There are both passive and active replications in systems that replicate services or data. In passive replication each request is processed on a single replica. It is then transferred it its state to the other replicas. Active replication is defined by processing the same request at every replica. A multi-primary scheme is when any replica processes a request and then distributes a new state. In a multi-primary scheme, some form of distributed concurrency control such as a distributed lock manager must be utilized. A primary-backup scheme is when at any time one master replica is designated to process all of the requests. This is predominant in high-availability clusters.

Load balancing occasionally uses data replication internally, in order to distribute its data among machines. Load balancing differs from task replication since it distributes a load of different computations across machines. In the event of failure, load balancing allows a single computation to be dropped. Backup also differs from replication as it saves a copy of unchanged data for a long time. Conversely, replicas quickly lose any historical state and are frequently updated.

Database replication is often used on systems that have a master/slave relationship between the copies and the originals. The master is responsible to log the updates which then flow down to the slaves. Once the slave has received the update successfully, it outputs a message which allows for the sending of subsequent updates.
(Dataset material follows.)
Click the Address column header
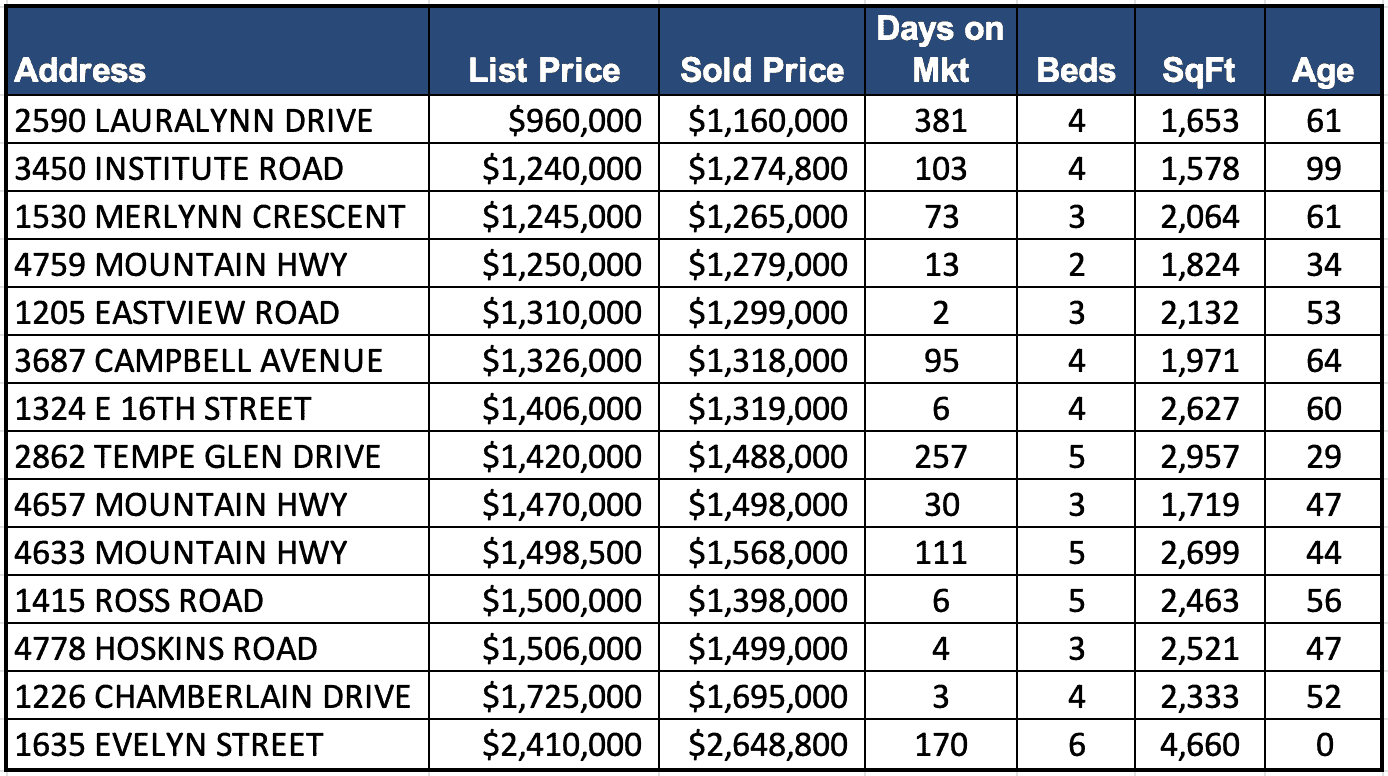The height and width of the screenshot is (776, 1388). coord(80,70)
The process where updates can be submitted to any database and then transferred to other servers is called multi-master replication. Although this method is often desired, it can substantially increase complexity and costs making it and impractical choice in some situations. Transactional conflict prevention or resolution is the most common issue that exists in multi-master replication. Many eager or synchronous replication solutions do provide conflict prevention. Asynchronous solutions also provide conflict resolution.
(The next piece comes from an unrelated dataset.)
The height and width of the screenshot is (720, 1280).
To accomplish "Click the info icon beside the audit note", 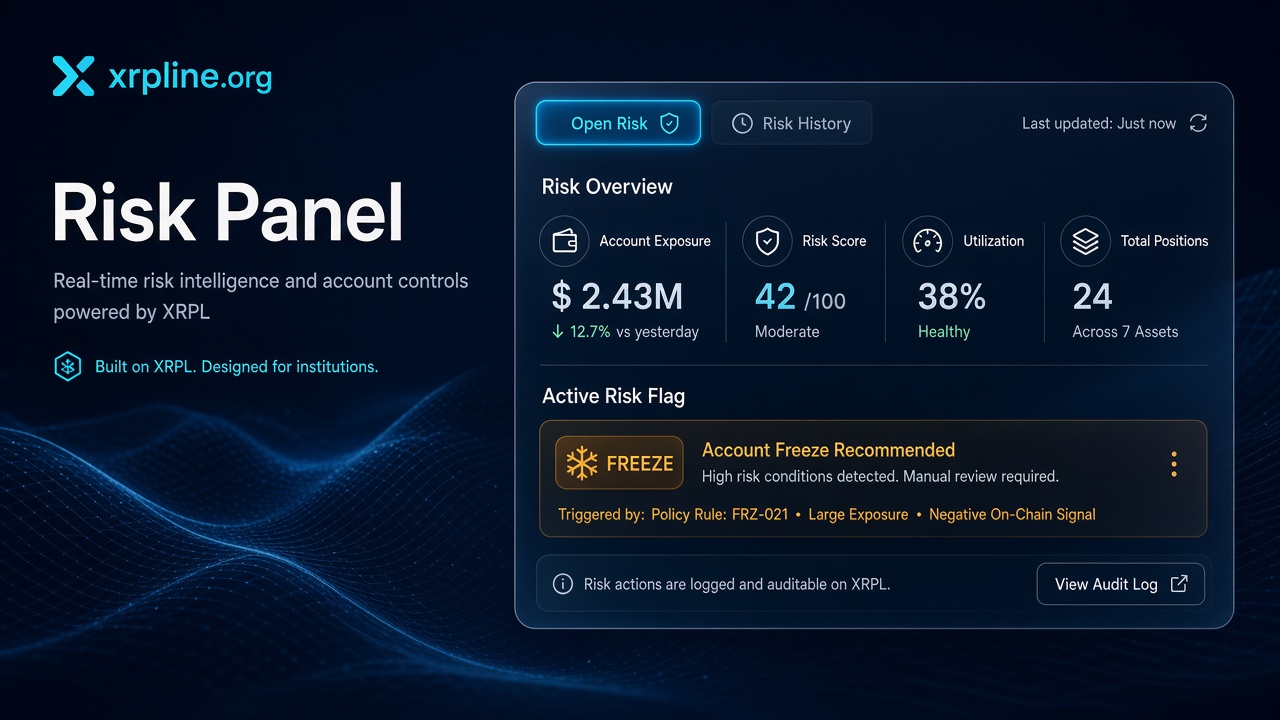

If a record is changed on 2 nodes at the same time, a synchronous replication system would detect the conflict prior to confirming the commit. It would then be proactive and abort one of the transactions, while a lazy replication system would allow both transactions to run and commit a conflict resolution during resynchronization mode. The resolution of this kind of conflict may be determined by various factors such as the hierarchy of origin nodes or the timestamp of the transaction.

Real-time or active storage replication is typically implemented by distributing updates of a block device to various physical hard disks. Any file system supported by the operating system can be replicated without modifications this way. The file system code operates on a level above the block device driver layer and is implemented either in software, as in a device driver or in hardware, through a disk array controller.

Database replication becomes more challenging when it scales up. Typically, the scale up goes with 2 dimensions, vertical and horizontal. Vertical scale up has data replicas located further away, while horizontal scale up has more data replicas. A multi-layer, multi-view access protocol can solve issues that occur with horizontal scale up. Since internet performance and overall reliability are improving, issues with vertical scale up are occurring less frequently.

Typically for locally-connected disks, the most basic method used is disk mirroring. The storage industry narrows the definitions. Mirroring is defined as a short-distance or local operation. A replication is extendable across a computer network and this enables the disks to be located in various physically distant locations. Availability in case of local disasters or failures can be improved and damage can be avoided by implementing this method. Usually, the aforementioned master/slave replication model is applied in these circumstances.